Dynamically Loaded (DL) Libraries

See Library HOWTO - Dynamically Loaded Libraries.

Managing Alternatives

For instance, to define the default cursor-theme, use update-alternatives:

sudo update-alternatives --config x-cursor-theme

Troubleshooting

Use LD_PRELOAD to fix symbol '...': can't resolve symbol

cat bup_intl_issue.py
# import posix1e;           # From package pylibacl
python bup_intl_issue.py
# /opt/bin/python2.7: symbol 'libintl_gettext': can't resolve symbol
# Traceback (most recent call last):
#   File "bup_intl_issue.py", line 1, in <module>
#     import posix1e;
# ImportError: unknown dlopen() error

We can fix the issue using the LD_PRELOAD trick though:

LD_PRELOAD=/opt/lib/libintl.so python2.7 bup_intl_issue.py

No such file or directory when executing a program

Bash returns an error No such file or directory even though the executable is there:

./lmgrd
# bash ./lmgrd: No such file or directory
ls -l ./lmgrd
# -rwxr-xr-x 1 superman superman 1.5 Nov 21  2016 ./lmgrd

The problem is that the executable requires a library that is not present (likely the interpreter):

readelf -a ./lmgrd | grep -i interpreter               # Could also do 'ldd ./lmgrd'
#    [Requesting program interpreter: ./lib64/ld-lsb-x86-64.so.3]
cd /lib64
sudo ln -sf /lib/x86_64-linux-gnu/ld-2.19.so ld-lsb-x86-64.so.3

Troubleshooting process using libusb

strace is the tool of choice.

strace someprocess &> strace.txt
  • We look for the application error messages in strace.txt.
  • Look at system calls that happened before that error messages. Is the errror due to bad permission, or device busy?
  • Bad permission, check device permission (usually /dev/bus/usb). Probably the device needs a udev rule to setup the permission.
  • Device busy, check for which module is grapping the device. Maybe this device must be black-listed in /etc/modprobe.d.
  • Look which libraries are loaded (calls to open). Are all libraries found?

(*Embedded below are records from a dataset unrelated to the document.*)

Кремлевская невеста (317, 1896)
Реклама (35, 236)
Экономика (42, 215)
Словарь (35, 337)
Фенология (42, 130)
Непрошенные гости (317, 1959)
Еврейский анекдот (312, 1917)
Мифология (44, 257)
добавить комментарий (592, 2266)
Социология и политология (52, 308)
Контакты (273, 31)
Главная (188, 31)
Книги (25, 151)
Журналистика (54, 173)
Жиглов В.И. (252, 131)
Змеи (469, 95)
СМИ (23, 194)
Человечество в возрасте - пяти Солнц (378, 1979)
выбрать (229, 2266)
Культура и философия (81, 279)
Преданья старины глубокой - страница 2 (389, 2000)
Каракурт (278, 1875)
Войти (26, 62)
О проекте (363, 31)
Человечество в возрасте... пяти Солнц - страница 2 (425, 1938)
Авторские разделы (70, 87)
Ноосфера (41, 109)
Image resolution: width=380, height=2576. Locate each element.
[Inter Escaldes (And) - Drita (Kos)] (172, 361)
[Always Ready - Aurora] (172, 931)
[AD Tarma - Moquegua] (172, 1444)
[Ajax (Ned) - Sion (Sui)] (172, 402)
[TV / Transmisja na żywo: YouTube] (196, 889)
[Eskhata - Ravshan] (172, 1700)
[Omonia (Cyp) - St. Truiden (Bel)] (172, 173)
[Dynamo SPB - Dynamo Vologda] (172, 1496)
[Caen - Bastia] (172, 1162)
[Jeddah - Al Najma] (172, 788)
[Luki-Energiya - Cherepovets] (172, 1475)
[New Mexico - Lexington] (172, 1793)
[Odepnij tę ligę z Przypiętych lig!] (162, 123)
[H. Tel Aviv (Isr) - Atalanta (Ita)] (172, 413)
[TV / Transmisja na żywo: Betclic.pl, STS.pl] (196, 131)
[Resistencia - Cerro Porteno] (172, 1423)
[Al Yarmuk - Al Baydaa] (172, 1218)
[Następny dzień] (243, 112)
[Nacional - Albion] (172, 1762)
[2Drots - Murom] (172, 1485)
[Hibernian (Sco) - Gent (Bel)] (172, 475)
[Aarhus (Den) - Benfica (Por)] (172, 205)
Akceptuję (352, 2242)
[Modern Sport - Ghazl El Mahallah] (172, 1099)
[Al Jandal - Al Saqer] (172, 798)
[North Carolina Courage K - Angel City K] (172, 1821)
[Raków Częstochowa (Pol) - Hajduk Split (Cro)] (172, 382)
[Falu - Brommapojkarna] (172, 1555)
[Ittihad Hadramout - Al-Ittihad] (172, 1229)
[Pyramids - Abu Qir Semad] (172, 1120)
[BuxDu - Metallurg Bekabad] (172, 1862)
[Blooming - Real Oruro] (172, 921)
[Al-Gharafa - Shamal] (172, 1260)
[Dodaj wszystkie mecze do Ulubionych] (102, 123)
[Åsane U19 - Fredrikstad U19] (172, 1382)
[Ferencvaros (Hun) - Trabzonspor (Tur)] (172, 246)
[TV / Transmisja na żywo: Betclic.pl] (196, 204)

It might be necessary to follow child processes. Use stace -f for this.

Another useful tool is strace (to trace calls to dynamically-linked libraries).

Network

See also Linux networking and Wifi.

Commands

See Hardware section above.

ZeroConfig

ZeroConfig refers to all utilities that help setting up network without any additional configuration. Somes links:

To install on Linux (Ubuntu):

sudo apt-get install libnss-mdns avahi-daemon mdns-scan
Address resolution
To be completed.
Name resolution
  • By default, any given host can be accessed via the name hostname.local without need of a local DNS server.
ping myserver.local
  • Name resolution relies on mDNS (multicast DNS) protocol. mDNS client makes a request to a well-known multicast address (224.0.0.251 for IPv4 and ff02::fb for IPv6 link-local addressing). On Linux, avahi package implements the Apple Zeroconf specification.
  • To list all names that are broadcasted:
mdns-scan
Service discovery
To be completed?

Network Manager - Search Path

See NetworkManager Ubuntu documentation for how to add a static local domain to resolv.conf search path.

Basically:

  1. In the NM applet, changed the network from DHCP (auto) to DHCP (address only)
  2. Edit the network configuration file in /etc/NetworkManager/system-connections to appear as follows:
  3. [ipv4]
    method=auto
    dns-search=domain1.com;domain2.org;domain3.edu;
    ignore-auto-routes=false
    ignore-auto-dns=false                                # !!! Set this line back to FALSE !!!
    
  4. Select the network in the wired network

Import Windows Settings for Enterprise Wireless Network (Dynamic WEP or WPA & WPA2 Enterprise, TLS)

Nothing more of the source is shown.